= Larry Ford =

American gynaecologist

Larry Creed Ford Sr. (September 29, 1950 – March 2, 2000) was a biomedical researcher and gynaecologist from Irvine, California, United States who was suspected of conspiring to murder his business partner, James Patrick Riley and subsequently found to have stored lethal biological toxins in his home and office.

== Death ==
On February 28, 2000, Ford's business partner at Biofem, Inc., James Patrick Riley, was shot and wounded by a masked gunman at the company's office near the Irvine Spectrum. The company had been working on a suppository microbicide that worked as a contraceptive and also claimed to prevent AIDS. Police quickly discovered that the driver of the gunman's getaway van, Dino D'Saachs, made a phone call to Ford the morning of the attack. Prosecutors alleged Ford was behind the attempted murder.

Following police questioning on March 2, Ford committed suicide with a shotgun at his Woodbridge home. His suicide note claimed he was innocent of the attempted murder, but added that there was information hidden in the house of interest to the police. When authorities searched the home, they discovered containers buried next to his swimming pool containing assault rifles and C-4 plastic explosives. In refrigerator at his home, were 266 bottles and vials of pathogens. Among them were the bacterial agents of Clostridium tetani and Clostridioides difficile. According to the Orange County's Health Officer, the microorganisms were found in extremely poor condition, though they stated there was no evidence to suggest that these materials were being used to prepare a biological weapon, and neither of these bacteria are on the Centers for Disease Control and Prevention (CDC) list of possible bioterrorism agents. In later reporting it was alleged that the materials identified, and the risks they represented, may have been based on only a limited sample of the materials uncovered.

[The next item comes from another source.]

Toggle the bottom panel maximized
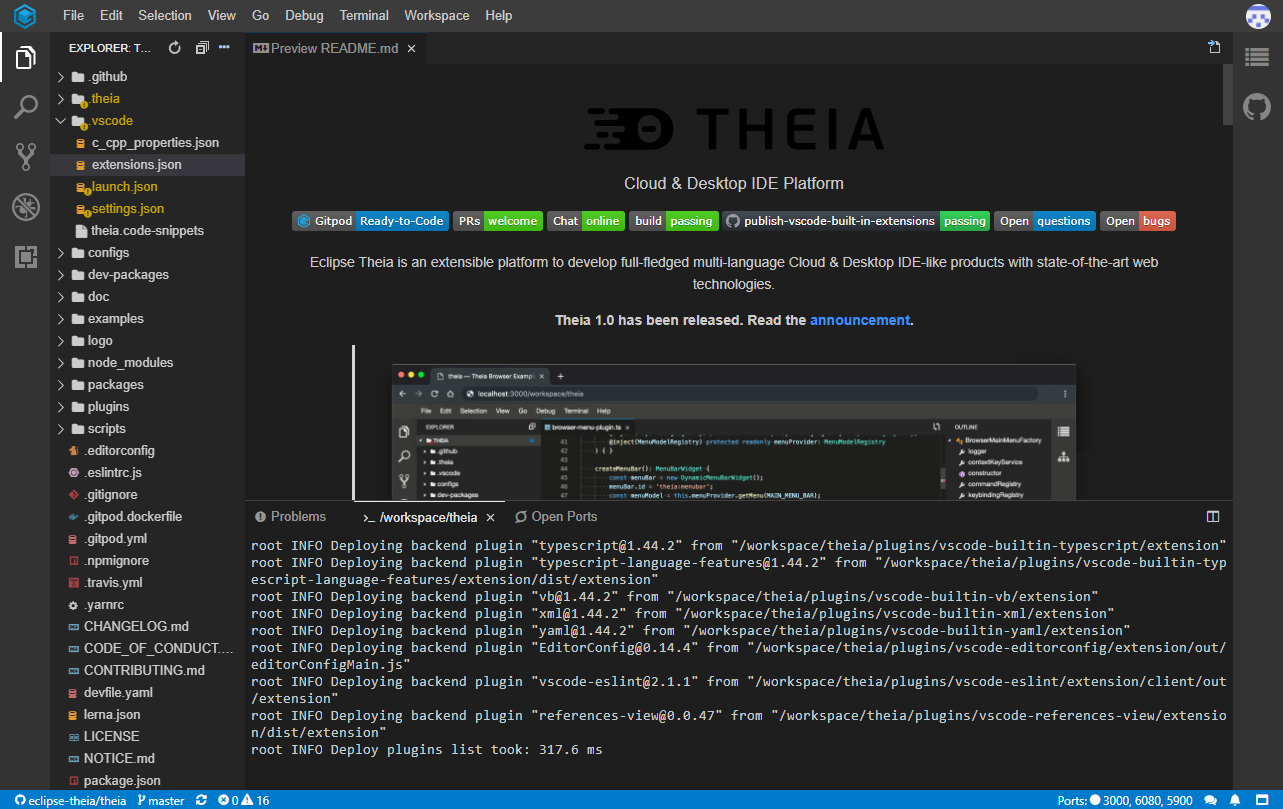This screenshot has height=809, width=1283. pyautogui.click(x=1212, y=516)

Some 83 files with medical records and personal items taken by Ford from his female patients were found under floorboards. Shane Gregory who was Ford's mistress until she became ill and Tami Tippit (a set stylist) who became ill after a single business lunch with Ford. Ford went on to brag to others how he had infected them with various diseases.

City officials closed an elementary school and evacuated 250 local residents in the immediate area while they performed a thorough search of Ford's home.

==Shooting of Ford==
Around 1978, Ford was shot in a UCLA parking lot. The only bullet that hit him was deflected by dictaphone tapes in his pocket. Ford was unwilling to talk to the police about the event and only told his family soon before his death.

==South African biological warfare==
After Ford killed himself, a number of newspapers alleged that he and Riley had ties with biological warfare development in apartheid-era South Africa. Ford was also linked to Daniel Knobel, former chief medical officer for the South African Defence Force, and Wouter Basson, former head of the country's secret chemical and biological warfare project.